I love snacking. I snack all throughout the day. The key to snacking is keeping it healthy!
Throughout this week, I have tried to keep track of a few of my favorite snacks to give others ideas of how to snack smart!
What I eat when dinner isn’t for another 2 hours:
Celery is great because you can top it with so many different toppings to keep it interesting!
Here, I have celery topped with Roasted Garlic Hummus – Peanut Butter and Ground Cinnamon – Peanut Butter, Cinnamon, and Low-Sugar Grape Jelly – Peanut Butter, Cinnamon, and Slivered Almonds.
What I eat when I have a sweet tooth before bed:
Here, I have a cup of Low-Fat Vanilla Bean Yogurt, ½ of a Fresh Peach, and some Frozen Dark Chocolate Chips.
What I eat at any given time of the day:
I love dipping fresh fruit in greek yogurt! Here, I had Vanilla Bean Greek Yogurt, half of an apple, and a sliced banana. I have an obsession with ground cinnamon, so I sprinkled some over the entire plate. It really makes a difference!
What I eat when I had a late, filling lunch:
I have a slight obsession with wraps. Low-carb tortillas are low in calories, carbs, and sugar!

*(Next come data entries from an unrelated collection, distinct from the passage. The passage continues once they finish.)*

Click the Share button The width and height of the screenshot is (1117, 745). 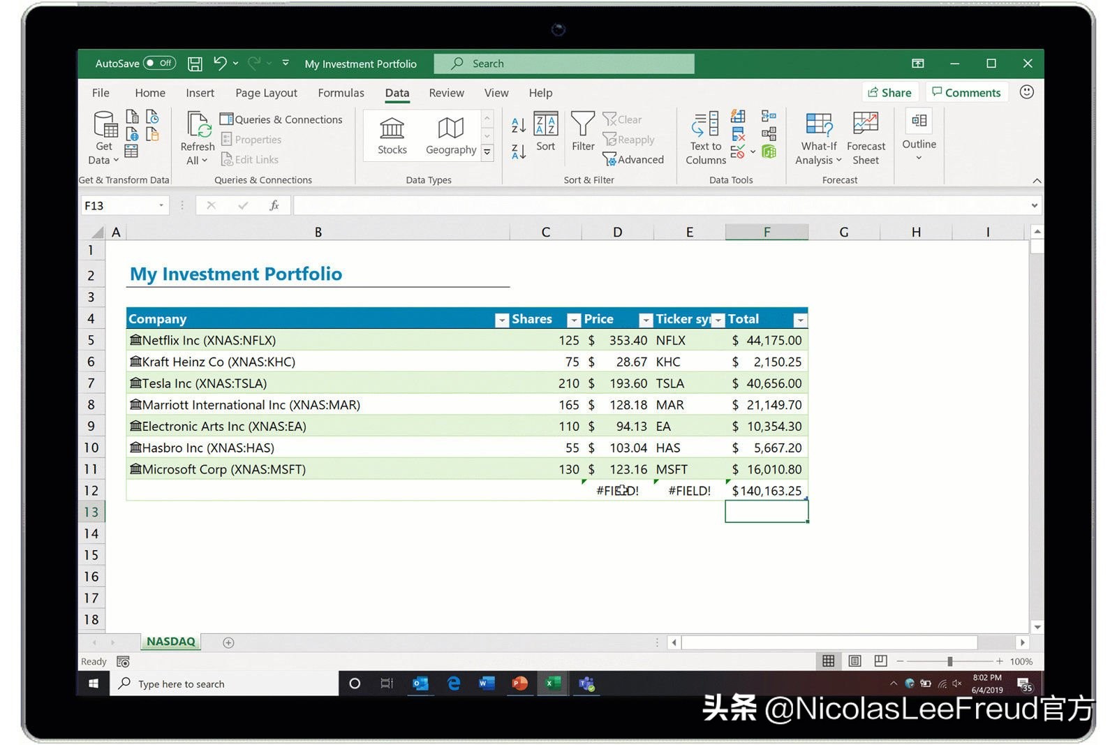click(889, 93)
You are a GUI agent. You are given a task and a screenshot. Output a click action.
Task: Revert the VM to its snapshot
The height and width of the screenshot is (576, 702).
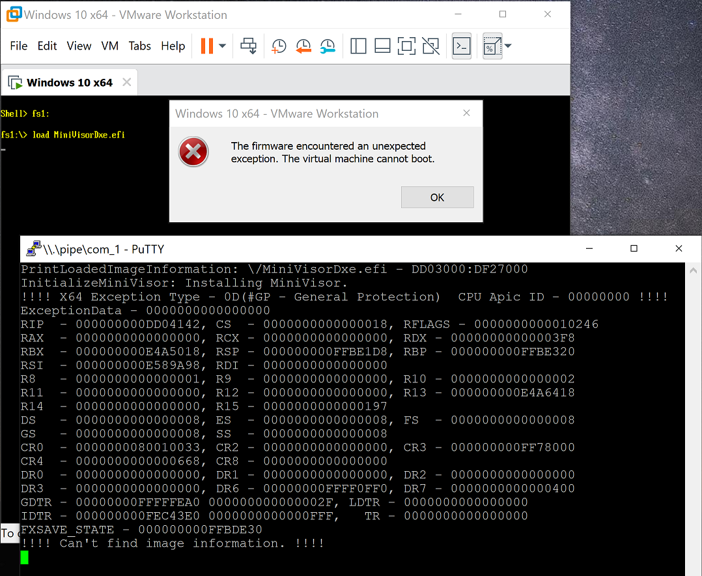pos(303,46)
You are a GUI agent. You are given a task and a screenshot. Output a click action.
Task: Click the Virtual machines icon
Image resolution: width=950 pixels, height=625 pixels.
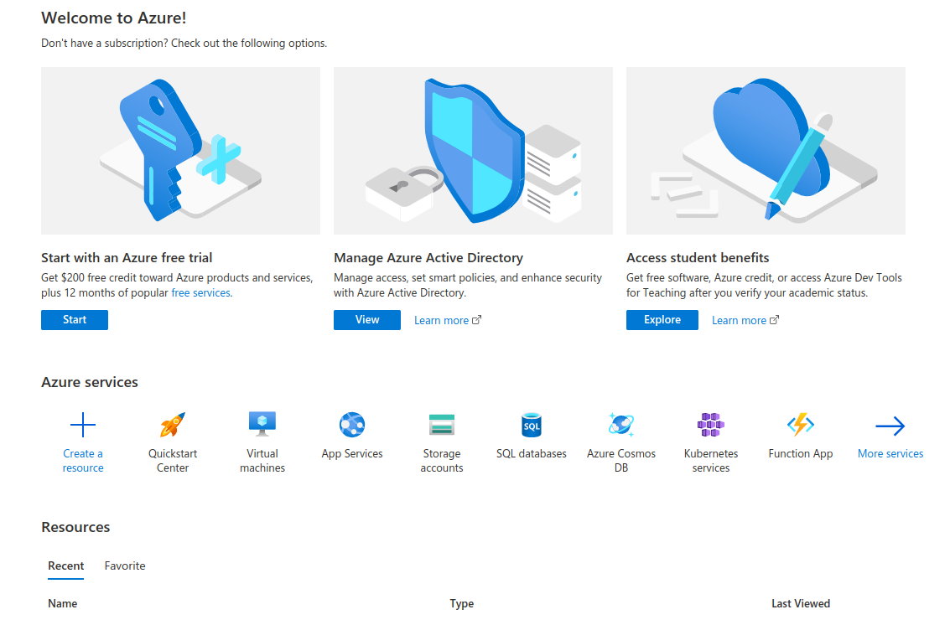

I took two wraps and filled them with what I was feeling at the moment, then cut them up to look like bite-sized sushi!
In one of the wraps, I did Natural Peanut Butter, Ground Cinnamon, and a whole banana. I rolled it all up, then cut it!
In the second, I rolled up fresh spinach, 1 slice of pepper jack cheese, yellow mustard, and thin oven roasted turkey!
These were yummy and so cute! The perfect snack.